Scott Walker Executive director, Canadian Artists Network

CAN Stands in Solidarity with Artists in Ukraine

The Canadian Artists Network joins with many artists and their organizations, in Canada and around the world, in condemning Russia’s invasion of Ukraine. All are united in expressing solidarity with artists in Ukraine affected personally by this unjust war, those in Russia jailed for trying to tell the truth, and all artists facing aggression, violent conflict and censorship.

To find out more, we invite you to contact one of the many groups, which span all artistic disciplines: CARFAC, L’Union des artistes, TWUC, Canadian Actors’ Equity and others in Canada; CISAC, International Music Council, International Council of MuseumsFédération Internationale des Acteurs  and many more globally, including the Ukrainian Emergency Art Fund.

International Day of Older Persons

A Letter from Mary Walsh

October 1st marked the International Day of Older Persons. The United Nations designated this year to honour The Resilience and Contributions of Older Women.

Many people around the world have been celebrating the life of a woman who embodies that theme. Queen Elizabeth was remarkable in her dedication, service, and resilience throughout her long life.

But there are many, many others. Older women demonstrate resilience and strength, every day, with varying recognition for doing so. One such older woman is Lisa LaFlamme, whose abrupt displacement from CTV National News caused a public uproar in Canada and around the world. Many blamed ageism as the cause for her dismissal.

Ageism has been called the last acceptable form of prejudice. The indignation surrounding the firing of Ms. LaFlamme gives us hope though, that ageism may soon be totally unacceptable.

Old age is not a symbol of lost potential. Old age is a symbol of wisdom, and grace, of strength and survivorship, a signal to the world that you’ve triumphed over all kinds of vicissitudes and disappointments. Because as an older person, you’ve learned over time the hard lessons of how to face with courage, vigor, and fortitude whatever new challenges are waiting just around the corner.

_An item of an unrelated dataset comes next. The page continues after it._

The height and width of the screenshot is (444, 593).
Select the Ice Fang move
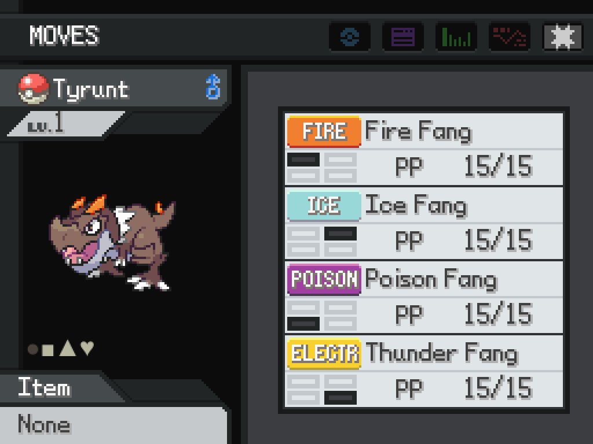pyautogui.click(x=423, y=223)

That is the message of The Canadian Artists Network, on whose Artistic Advisory I am proud to serve. We are a cohort with decades of experience; decades of talent; decades of knowledge. CAN is our voice and it represents us as we continue our life’s work.

As we celebrate the International Day of Older Persons and this year’s theme, we are proud to say that Canada’s elder female [and male] artists are resilient. We have had to be. We live in a world where artists are undervalued. The average income of an artist is well below the Canadian average and always has been. Many people don’t consider being an artist a ‘real job.’

We older artists have challenged the establishment our entire lives, and we have no intention of being sidelined and no intention going ‘gentle into that good night.’ We have too much yet to say and too much yet to do. We are: strong, resilient, and valuable.